I can use Python Beautiful Soup module to extract news items from a site feed URL. But suppose the site has no feed and I need to extract news articles from it on daily basis as if it had a feed.
The site https://www.jugantor.com/ has no feed. Even by googling, I did not find any . With the following code snippet, I tried to extract the links from the site . The result shows links such as 'http://epaper.jugantor.com'. But the news items appearing on the site are nor included in the extracted links.
My Code:
from bs4 import BeautifulSoup
from urllib.request import Request, urlopen
import re
def getLinks(url):
USER_AGENT = 'Mozilla/5.0 (Windows; U; Windows NT 5.1; de; rv:1.9.1.5) Gecko/20091102 Firefox/3.5.5'
request = Request(url)
request.add_header('User-Agent', USER_AGENT)
response = urlopen(request)
content = response.read().decode('utf-8')
response.close()
soup = BeautifulSoup(content, "html.parser")
links = []
for link in soup.findAll('a', attrs={'href': re.compile("^http://")}):
links.append(link.get('href'))
return links
print(getLinks("https://www.jugantor.com/"))
Obviously this does not serve the intended purpose. I need all the news article links of 'https://www.jugantor.com/' on a daily basis as if I acquire them from a feed. I can use a cron job to run a script daily. But the challenge remains in identifying all articles published on a particular day and then extracting them.
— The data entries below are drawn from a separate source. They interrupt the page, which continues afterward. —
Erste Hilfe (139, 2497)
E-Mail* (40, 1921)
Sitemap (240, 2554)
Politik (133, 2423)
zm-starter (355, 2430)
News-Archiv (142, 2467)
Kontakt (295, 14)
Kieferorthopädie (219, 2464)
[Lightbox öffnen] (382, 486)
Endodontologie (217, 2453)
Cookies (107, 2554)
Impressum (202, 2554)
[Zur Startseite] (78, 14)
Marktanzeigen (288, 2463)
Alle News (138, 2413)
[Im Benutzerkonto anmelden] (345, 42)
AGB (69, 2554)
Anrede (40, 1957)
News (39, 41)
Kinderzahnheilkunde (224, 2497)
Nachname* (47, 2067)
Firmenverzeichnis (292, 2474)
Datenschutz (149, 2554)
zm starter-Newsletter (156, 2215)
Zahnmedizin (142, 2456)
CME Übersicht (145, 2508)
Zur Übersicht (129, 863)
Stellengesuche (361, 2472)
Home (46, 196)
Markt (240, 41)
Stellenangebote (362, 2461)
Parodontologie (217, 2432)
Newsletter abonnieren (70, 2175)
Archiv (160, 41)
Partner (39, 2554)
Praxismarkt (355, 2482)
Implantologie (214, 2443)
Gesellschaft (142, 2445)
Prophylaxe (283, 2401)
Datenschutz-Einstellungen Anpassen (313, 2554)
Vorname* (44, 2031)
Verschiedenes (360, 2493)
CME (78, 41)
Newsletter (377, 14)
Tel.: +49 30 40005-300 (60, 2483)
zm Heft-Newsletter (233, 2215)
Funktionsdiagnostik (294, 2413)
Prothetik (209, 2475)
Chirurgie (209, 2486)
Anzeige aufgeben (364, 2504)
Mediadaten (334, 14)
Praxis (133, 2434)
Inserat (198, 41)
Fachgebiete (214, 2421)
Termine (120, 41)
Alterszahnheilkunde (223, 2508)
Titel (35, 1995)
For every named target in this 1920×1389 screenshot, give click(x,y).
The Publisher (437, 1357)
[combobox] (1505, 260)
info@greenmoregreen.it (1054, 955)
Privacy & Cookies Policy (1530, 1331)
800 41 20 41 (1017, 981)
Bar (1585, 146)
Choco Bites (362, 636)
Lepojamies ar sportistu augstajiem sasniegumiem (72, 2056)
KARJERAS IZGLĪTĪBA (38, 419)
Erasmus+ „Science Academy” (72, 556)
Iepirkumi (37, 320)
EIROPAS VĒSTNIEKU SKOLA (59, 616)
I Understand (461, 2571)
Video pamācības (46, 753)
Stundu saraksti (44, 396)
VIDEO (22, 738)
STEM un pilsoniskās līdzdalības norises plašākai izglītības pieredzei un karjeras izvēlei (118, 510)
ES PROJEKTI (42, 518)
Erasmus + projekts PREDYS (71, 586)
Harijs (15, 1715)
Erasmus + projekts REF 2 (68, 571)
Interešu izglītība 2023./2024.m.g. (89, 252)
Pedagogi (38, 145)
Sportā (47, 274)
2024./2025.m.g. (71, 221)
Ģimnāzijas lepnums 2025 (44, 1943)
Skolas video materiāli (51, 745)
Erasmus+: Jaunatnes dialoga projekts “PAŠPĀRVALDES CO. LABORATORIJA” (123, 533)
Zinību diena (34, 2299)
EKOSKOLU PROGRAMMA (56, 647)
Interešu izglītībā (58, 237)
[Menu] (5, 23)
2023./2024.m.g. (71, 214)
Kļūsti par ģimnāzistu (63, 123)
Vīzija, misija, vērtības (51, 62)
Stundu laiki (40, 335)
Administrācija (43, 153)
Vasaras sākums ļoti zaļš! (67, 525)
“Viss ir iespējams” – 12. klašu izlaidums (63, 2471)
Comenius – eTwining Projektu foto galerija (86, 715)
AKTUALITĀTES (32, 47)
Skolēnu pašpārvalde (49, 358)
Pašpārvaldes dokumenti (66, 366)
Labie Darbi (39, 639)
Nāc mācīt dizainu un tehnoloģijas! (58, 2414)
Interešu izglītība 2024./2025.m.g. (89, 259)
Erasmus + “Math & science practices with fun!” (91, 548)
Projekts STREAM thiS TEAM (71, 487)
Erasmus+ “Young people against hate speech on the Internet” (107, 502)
How can I do that ? Any python module or algorithm etc ?
N.B: A somewhat similar question exists here which does not mention the feed to be the the parsing source.It seems the OP there is concerned to extract articles from a page that lists them as a textual snapshot. Unlike that question, my question focuses on sites that do not have any feed. And the only answer existing there does not address this issue however.